Même s’il continue ses séries phares, il s’éloigne imperceptiblement du 9e art. Fasciné par Blanche Neige dès sa sortie, en 1938,  » Walt  » Goscinny crée, avec Uderzo, les studios de dessins animés Idéfix, dont sortira, notamment, La Ballade des Dalton. Avec son ami Pierre Tchernia, il se lance dans le cinéma. Il rencontre même Louis de Funès, auquel il songe pour interpréter Iznogoud ou Astérix.  » Avant tout le monde, il est devenu un  »producteur culturel », s’investissant aussi bien dans la presse que dans la radio ou le cinéma. Comme Michel Audiard, il serait sans doute passé un jour ou l’autre à la réalisation « , imagine Pascal Ory.

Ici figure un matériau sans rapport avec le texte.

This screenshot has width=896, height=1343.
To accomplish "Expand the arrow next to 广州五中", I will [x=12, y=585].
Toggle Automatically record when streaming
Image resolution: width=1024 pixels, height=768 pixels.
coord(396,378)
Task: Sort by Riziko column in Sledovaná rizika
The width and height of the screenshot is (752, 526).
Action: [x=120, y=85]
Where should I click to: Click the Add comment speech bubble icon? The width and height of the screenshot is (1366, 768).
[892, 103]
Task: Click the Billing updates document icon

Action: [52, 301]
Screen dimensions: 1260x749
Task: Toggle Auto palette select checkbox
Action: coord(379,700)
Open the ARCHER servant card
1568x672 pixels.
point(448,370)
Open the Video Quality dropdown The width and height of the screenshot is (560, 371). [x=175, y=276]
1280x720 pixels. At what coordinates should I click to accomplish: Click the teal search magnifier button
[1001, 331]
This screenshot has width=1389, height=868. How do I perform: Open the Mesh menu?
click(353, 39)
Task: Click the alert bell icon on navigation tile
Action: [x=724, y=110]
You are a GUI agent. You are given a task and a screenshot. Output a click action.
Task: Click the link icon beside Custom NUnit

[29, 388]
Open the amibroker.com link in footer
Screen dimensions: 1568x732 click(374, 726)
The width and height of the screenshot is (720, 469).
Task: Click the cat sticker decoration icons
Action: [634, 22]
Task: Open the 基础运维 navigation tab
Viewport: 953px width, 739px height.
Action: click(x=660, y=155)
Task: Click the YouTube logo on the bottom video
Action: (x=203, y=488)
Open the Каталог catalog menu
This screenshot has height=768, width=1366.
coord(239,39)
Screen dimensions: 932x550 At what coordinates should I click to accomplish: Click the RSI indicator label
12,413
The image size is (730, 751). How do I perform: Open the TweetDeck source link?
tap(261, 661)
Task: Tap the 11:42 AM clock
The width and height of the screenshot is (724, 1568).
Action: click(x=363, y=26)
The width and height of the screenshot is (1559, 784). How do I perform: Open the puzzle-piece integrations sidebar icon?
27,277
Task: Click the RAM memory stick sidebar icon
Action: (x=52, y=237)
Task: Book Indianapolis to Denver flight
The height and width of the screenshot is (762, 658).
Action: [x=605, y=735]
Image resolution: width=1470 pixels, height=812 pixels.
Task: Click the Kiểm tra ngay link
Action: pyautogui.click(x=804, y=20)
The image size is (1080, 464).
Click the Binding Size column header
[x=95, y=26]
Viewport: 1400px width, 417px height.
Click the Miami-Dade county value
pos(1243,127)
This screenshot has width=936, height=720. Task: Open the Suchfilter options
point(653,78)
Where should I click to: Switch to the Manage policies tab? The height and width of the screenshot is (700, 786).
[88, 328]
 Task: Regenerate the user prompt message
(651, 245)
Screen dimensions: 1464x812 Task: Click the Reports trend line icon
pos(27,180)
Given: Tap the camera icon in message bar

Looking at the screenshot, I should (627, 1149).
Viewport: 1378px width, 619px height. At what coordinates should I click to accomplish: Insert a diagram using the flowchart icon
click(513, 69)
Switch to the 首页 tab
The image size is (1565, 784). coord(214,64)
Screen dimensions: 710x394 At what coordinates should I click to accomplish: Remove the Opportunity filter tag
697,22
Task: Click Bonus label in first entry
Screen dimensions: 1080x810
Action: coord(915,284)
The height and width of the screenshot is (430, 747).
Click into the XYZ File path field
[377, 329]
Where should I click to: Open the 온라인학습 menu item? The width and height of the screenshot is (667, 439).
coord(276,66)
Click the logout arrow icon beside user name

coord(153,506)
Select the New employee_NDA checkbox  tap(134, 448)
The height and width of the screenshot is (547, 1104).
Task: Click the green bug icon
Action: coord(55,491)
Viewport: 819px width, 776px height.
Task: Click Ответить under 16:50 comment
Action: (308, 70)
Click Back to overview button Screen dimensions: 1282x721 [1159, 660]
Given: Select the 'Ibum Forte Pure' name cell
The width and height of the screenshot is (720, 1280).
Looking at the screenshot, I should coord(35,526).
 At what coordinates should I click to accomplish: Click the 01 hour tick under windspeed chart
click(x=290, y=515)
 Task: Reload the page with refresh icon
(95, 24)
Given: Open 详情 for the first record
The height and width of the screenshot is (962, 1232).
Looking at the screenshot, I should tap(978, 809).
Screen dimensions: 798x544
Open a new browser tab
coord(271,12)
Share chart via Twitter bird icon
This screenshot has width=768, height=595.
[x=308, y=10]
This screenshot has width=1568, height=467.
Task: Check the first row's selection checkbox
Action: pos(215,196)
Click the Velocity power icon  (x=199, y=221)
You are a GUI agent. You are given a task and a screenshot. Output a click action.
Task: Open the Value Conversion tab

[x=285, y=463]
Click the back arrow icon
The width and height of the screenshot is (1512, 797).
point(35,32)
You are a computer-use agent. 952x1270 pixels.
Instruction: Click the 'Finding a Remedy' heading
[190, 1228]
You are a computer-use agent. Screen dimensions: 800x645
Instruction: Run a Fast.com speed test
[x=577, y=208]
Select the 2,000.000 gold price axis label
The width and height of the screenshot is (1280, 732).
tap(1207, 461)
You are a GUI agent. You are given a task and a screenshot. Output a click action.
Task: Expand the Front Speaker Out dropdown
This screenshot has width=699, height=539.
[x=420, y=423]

Il n’en aura pas le temps. En 1976, son épouse apprend qu’elle est atteinte d’un cancer.  » Mon père l’accompagnait systématiquement aux séances de chimiothérapie, raconte Anne. Puis ils rentraient et ma mère s’enfermait dans la salle de bains pour vomir. Mon père était devant la porte et pleurait.  » Professionnellement, Goscinny chamboule tout. Estimant ne pas percevoir suffisamment de droits étrangers, il assigne son ami et éditeur Georges Dargaud en justice. Et demande même à  » Bébert  » Uderzo de poser ses pinceaux à la 37e planche d’Astérix chez les Belges, en attendant que les tribunaux tranchent !

 » Tout cela a évidemment pesé sur son état de santé « , confie son ami le pédiatre Julien Cohen-Solal, avec lequel il marchait tous les dimanches matin au bois de Boulogne. Cet écorché vif, qui fume Pall Mall sur Pall Mall, est d’abord rattrapé par une angine de poitrine. Puis ce sera le test d’effort, fatal. Imaginait-il que ses héros de papier allaient lui survivre et entrer dans les manuels scolaires ? Après tout, Malraux lui avait glissé un jour :  » Moi, j’ai écrit sur le mythe, mais vous, c’est beaucoup mieux, vous avez créé un mythe.  » l

Vient de paraître : Du Panthéon à Buenos Aires. Chroniques illustrées, par René Goscinny. Imav, 120 p.